The qualifying window for the championships closed on Friday night with only a few athletes adding their names to the preliminary list that was released in June.
While track and field has been one of the country’s top-performing codes on the global stage in recent years, the sport experienced a bit of a lull this season.
South Africa’s athletes have not quite burned up the track this season, with the exception of Akani Simbine and long jumpers Luvo Manyonga and Ruswahl Samaai.
Semenya’s absence due to the IAAF’s female eligibility rules has left a gaping void in the South African team.
As it stands, only four women will be representing the country at the championships.
Olympic javelin throw silver medallist Sunette Viljoen has been battling with injury and has failed to record a world qualifying mark. Her season’s best 61.22m is short of Athletics SA’s B-standard.
South African women’s 100m record holder Carina Horn demonstrated her class last month by posting a qualifying time of 11.01 seconds, which is also her second-fastest time.
The time ranks her 11th in the world, boosting her chances of reaching the final at the global showpiece.
Fellow sprinter Tebogo Mamatu has also dipped below the qualifying mark with her tremendous personal best of 11.04sec she set in La Chaux-de-Fonds in June.
US-based Dominique Scott-Efurd is also one of the few women to post an A-qualifying time thanks to her superb run in the 5000m at the London Diamond League meeting in July.
She chopped more than five seconds off her previous best with a time of 14min 59.08sec, becoming only the second SA woman after Elana Meyer to dip under 15 minutes over 12 and a half laps.
World junior and youth 400m hurdles champion Zeney van der Walt is the only other SA woman to achieve the required qualifying standard for the championships.
The 19-year-old clocked a B-qualifying time of 55.73sec when she won silver at the World Student Games in July.

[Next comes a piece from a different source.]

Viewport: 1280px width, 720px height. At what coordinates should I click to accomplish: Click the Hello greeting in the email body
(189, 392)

Shot-put ace Ischke Senekal could be going to Doha on a wild card ticket as a defending African champion, but she did not feature in ASA’s preliminary list of qualifiers earlier this year.

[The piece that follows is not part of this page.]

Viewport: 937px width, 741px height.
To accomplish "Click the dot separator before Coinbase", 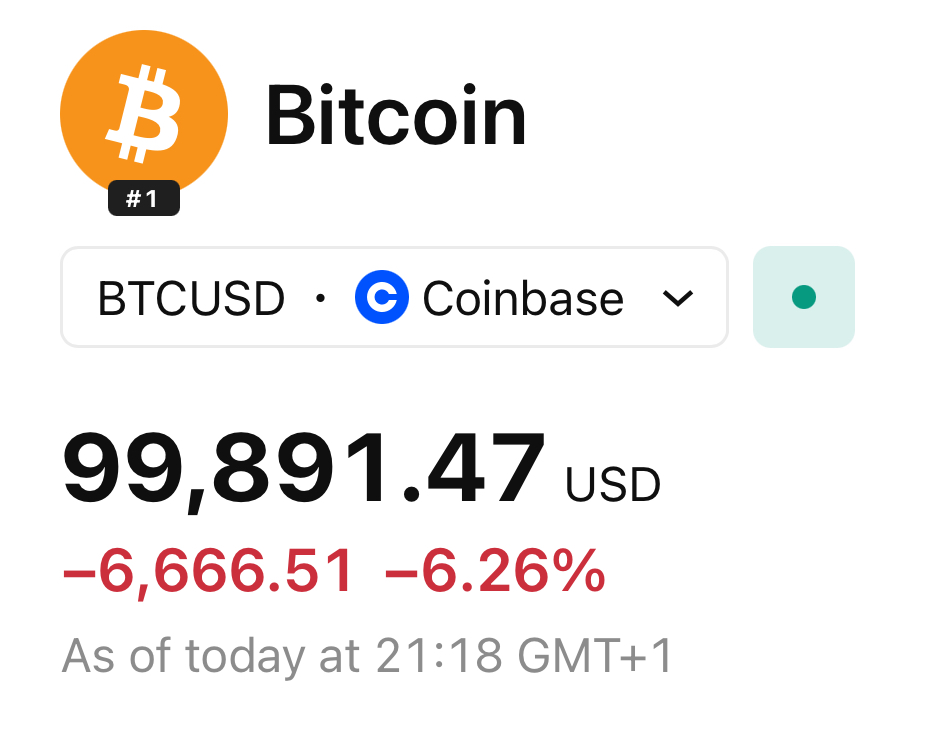I will [x=320, y=298].
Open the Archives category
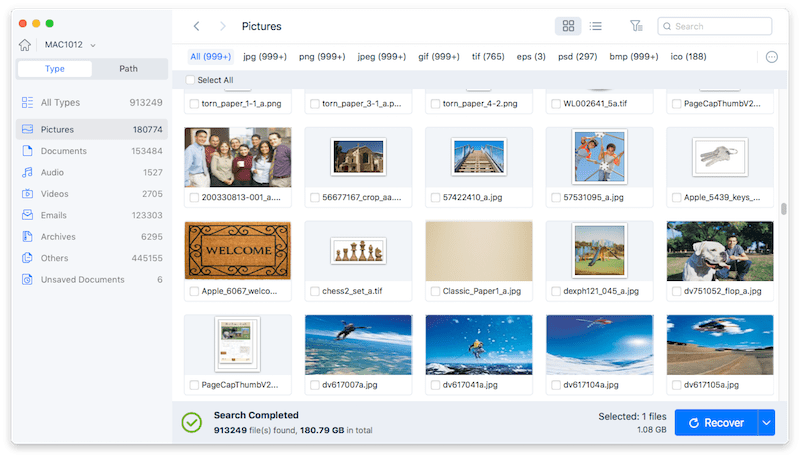 click(x=58, y=237)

Senekal’s personal best of 17.24m is short of the qualifying standard of 18m.
National 100m hurdles record holder Rikenette Steenkamp made a last-gasp attempt to qualify on Friday but missed the B-standard by the narrowest of margins. She finished second at a permit meeting in Spain, clocking 13.02sec - just 0.04s short of the required mark.
There might still be a chance for some of the women on the fringes to crack the nod should they receive an invitation from the IAAF to make up the numbers.